Material to process:
------------------------------------------------

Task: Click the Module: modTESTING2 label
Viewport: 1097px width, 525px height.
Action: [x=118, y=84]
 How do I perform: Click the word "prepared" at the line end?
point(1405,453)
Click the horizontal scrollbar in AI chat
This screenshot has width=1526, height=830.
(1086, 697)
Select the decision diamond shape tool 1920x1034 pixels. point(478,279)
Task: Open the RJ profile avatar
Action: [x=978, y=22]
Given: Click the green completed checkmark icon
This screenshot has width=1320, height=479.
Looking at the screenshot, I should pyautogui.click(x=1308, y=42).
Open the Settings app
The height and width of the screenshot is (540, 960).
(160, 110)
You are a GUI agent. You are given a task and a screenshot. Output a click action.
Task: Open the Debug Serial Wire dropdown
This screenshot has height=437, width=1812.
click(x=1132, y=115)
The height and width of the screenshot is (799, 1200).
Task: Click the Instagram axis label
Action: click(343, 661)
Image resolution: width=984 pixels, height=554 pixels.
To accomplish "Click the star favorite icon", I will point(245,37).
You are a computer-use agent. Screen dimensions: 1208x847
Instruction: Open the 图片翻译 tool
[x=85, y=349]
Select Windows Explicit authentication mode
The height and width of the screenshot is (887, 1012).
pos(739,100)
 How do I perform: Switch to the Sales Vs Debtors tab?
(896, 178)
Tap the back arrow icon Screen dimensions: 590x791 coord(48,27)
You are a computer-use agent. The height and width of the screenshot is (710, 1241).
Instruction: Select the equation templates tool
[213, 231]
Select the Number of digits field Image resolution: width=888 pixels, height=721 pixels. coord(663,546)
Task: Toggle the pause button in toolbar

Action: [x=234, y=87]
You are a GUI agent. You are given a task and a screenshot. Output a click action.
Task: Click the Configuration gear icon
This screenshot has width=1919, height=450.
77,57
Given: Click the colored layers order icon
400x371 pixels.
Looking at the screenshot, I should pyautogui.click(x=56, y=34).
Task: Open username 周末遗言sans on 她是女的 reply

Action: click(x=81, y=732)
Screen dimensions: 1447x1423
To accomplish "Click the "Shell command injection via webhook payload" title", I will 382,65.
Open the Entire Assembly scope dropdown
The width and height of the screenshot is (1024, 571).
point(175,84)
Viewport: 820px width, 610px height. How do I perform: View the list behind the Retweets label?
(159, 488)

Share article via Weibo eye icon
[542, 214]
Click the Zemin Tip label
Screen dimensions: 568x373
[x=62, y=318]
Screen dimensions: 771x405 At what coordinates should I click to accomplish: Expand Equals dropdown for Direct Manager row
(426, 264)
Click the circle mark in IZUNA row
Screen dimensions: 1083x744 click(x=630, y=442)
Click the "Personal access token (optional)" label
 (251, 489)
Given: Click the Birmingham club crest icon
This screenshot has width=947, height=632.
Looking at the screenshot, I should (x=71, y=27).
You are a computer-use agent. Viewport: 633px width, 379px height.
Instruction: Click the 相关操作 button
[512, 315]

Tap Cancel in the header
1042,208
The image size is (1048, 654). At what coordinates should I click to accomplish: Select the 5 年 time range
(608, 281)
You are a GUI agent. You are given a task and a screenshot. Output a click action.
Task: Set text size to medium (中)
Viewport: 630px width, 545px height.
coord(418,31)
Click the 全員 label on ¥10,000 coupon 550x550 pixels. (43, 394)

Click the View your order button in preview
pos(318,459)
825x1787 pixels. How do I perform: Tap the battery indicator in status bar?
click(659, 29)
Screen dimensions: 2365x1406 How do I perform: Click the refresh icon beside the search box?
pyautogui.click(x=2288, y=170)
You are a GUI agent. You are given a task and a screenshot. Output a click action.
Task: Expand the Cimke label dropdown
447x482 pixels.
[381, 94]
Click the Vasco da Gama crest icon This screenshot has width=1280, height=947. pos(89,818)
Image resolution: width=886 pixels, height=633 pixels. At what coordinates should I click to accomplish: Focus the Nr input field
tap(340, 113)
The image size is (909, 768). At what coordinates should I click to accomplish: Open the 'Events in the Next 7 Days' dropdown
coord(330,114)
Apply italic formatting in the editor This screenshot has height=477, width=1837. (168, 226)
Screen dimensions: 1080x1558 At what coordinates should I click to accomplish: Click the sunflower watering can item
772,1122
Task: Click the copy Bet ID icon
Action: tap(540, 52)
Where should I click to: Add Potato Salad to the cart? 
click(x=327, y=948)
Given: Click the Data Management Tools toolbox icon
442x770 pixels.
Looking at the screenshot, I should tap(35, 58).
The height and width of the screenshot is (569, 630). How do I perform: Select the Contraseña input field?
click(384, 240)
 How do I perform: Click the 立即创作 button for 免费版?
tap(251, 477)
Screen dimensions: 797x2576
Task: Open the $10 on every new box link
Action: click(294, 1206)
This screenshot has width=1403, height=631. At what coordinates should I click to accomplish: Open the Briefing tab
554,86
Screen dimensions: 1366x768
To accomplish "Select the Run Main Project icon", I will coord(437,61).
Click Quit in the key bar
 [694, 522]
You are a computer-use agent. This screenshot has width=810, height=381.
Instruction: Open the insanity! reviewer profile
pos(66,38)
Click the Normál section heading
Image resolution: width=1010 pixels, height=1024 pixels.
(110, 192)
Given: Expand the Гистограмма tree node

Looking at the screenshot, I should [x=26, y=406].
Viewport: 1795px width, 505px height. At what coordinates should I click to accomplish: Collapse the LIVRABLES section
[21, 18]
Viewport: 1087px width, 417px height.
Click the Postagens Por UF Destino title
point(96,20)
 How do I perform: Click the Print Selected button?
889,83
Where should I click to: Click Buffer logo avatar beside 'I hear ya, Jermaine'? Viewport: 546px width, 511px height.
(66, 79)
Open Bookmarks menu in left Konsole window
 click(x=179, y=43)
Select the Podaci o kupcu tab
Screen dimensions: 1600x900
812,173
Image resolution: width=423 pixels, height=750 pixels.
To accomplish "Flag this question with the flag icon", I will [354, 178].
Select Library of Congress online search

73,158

------------------------------------------------

Transcribe the entire listing without a single omission.

Task: Click the Module: modTESTING2 label
Viewport: 1097px width, 525px height.
Action: [x=118, y=84]
 How do I perform: Click the word "prepared" at the line end?
point(1405,453)
Click the horizontal scrollbar in AI chat
This screenshot has width=1526, height=830.
(1086, 697)
Select the decision diamond shape tool 1920x1034 pixels. point(478,279)
Task: Open the RJ profile avatar
Action: [x=978, y=22]
Given: Click the green completed checkmark icon
This screenshot has width=1320, height=479.
Looking at the screenshot, I should pyautogui.click(x=1308, y=42).
Open the Settings app
The height and width of the screenshot is (540, 960).
(160, 110)
You are a GUI agent. You are given a task and a screenshot. Output a click action.
Task: Open the Debug Serial Wire dropdown
This screenshot has height=437, width=1812.
click(x=1132, y=115)
The height and width of the screenshot is (799, 1200).
Task: Click the Instagram axis label
Action: click(343, 661)
Image resolution: width=984 pixels, height=554 pixels.
To accomplish "Click the star favorite icon", I will point(245,37).
You are a computer-use agent. Screen dimensions: 1208x847
Instruction: Open the 图片翻译 tool
[x=85, y=349]
Select Windows Explicit authentication mode
The height and width of the screenshot is (887, 1012).
pos(739,100)
 How do I perform: Switch to the Sales Vs Debtors tab?
(896, 178)
Tap the back arrow icon Screen dimensions: 590x791 coord(48,27)
You are a computer-use agent. The height and width of the screenshot is (710, 1241).
Instruction: Select the equation templates tool
[213, 231]
Select the Number of digits field Image resolution: width=888 pixels, height=721 pixels. coord(663,546)
Task: Toggle the pause button in toolbar

Action: [x=234, y=87]
You are a GUI agent. You are given a task and a screenshot. Output a click action.
Task: Click the Configuration gear icon
This screenshot has width=1919, height=450.
77,57
Given: Click the colored layers order icon
400x371 pixels.
Looking at the screenshot, I should pyautogui.click(x=56, y=34).
Task: Open username 周末遗言sans on 她是女的 reply

Action: click(x=81, y=732)
Screen dimensions: 1447x1423
To accomplish "Click the "Shell command injection via webhook payload" title", I will 382,65.
Open the Entire Assembly scope dropdown
The width and height of the screenshot is (1024, 571).
point(175,84)
Viewport: 820px width, 610px height. How do I perform: View the list behind the Retweets label?
(159, 488)

Share article via Weibo eye icon
[542, 214]
Click the Zemin Tip label
Screen dimensions: 568x373
[x=62, y=318]
Screen dimensions: 771x405 At what coordinates should I click to accomplish: Expand Equals dropdown for Direct Manager row
(426, 264)
Click the circle mark in IZUNA row
Screen dimensions: 1083x744 click(x=630, y=442)
Click the "Personal access token (optional)" label
 (251, 489)
Given: Click the Birmingham club crest icon
This screenshot has width=947, height=632.
Looking at the screenshot, I should (x=71, y=27).
You are a computer-use agent. Viewport: 633px width, 379px height.
Instruction: Click the 相关操作 button
[512, 315]

Tap Cancel in the header
1042,208
The image size is (1048, 654). At what coordinates should I click to accomplish: Select the 5 年 time range
(608, 281)
You are a GUI agent. You are given a task and a screenshot. Output a click action.
Task: Set text size to medium (中)
Viewport: 630px width, 545px height.
coord(418,31)
Click the 全員 label on ¥10,000 coupon 550x550 pixels. (43, 394)

Click the View your order button in preview
pos(318,459)
825x1787 pixels. How do I perform: Tap the battery indicator in status bar?
click(659, 29)
Screen dimensions: 2365x1406 How do I perform: Click the refresh icon beside the search box?
pyautogui.click(x=2288, y=170)
You are a GUI agent. You are given a task and a screenshot. Output a click action.
Task: Expand the Cimke label dropdown
447x482 pixels.
[381, 94]
Click the Vasco da Gama crest icon This screenshot has width=1280, height=947. pos(89,818)
Image resolution: width=886 pixels, height=633 pixels. At what coordinates should I click to accomplish: Focus the Nr input field
tap(340, 113)
The image size is (909, 768). At what coordinates should I click to accomplish: Open the 'Events in the Next 7 Days' dropdown
coord(330,114)
Apply italic formatting in the editor This screenshot has height=477, width=1837. (168, 226)
Screen dimensions: 1080x1558 At what coordinates should I click to accomplish: Click the sunflower watering can item
772,1122
Task: Click the copy Bet ID icon
Action: tap(540, 52)
Where should I click to: Add Potato Salad to the cart? 
click(x=327, y=948)
Given: Click the Data Management Tools toolbox icon
442x770 pixels.
Looking at the screenshot, I should tap(35, 58).
The height and width of the screenshot is (569, 630). How do I perform: Select the Contraseña input field?
click(384, 240)
 How do I perform: Click the 立即创作 button for 免费版?
tap(251, 477)
Screen dimensions: 797x2576
Task: Open the $10 on every new box link
Action: click(294, 1206)
This screenshot has width=1403, height=631. At what coordinates should I click to accomplish: Open the Briefing tab
554,86
Screen dimensions: 1366x768
To accomplish "Select the Run Main Project icon", I will coord(437,61).
Click Quit in the key bar
 [694, 522]
You are a computer-use agent. This screenshot has width=810, height=381.
Instruction: Open the insanity! reviewer profile
pos(66,38)
Click the Normál section heading
Image resolution: width=1010 pixels, height=1024 pixels.
(110, 192)
Given: Expand the Гистограмма tree node

Looking at the screenshot, I should [x=26, y=406].
Viewport: 1795px width, 505px height. At what coordinates should I click to accomplish: Collapse the LIVRABLES section
[21, 18]
Viewport: 1087px width, 417px height.
Click the Postagens Por UF Destino title
point(96,20)
 How do I perform: Click the Print Selected button?
889,83
Where should I click to: Click Buffer logo avatar beside 'I hear ya, Jermaine'? Viewport: 546px width, 511px height.
(66, 79)
Open Bookmarks menu in left Konsole window
 click(x=179, y=43)
Select the Podaci o kupcu tab
Screen dimensions: 1600x900
812,173
Image resolution: width=423 pixels, height=750 pixels.
To accomplish "Flag this question with the flag icon", I will [354, 178].
Select Library of Congress online search

73,158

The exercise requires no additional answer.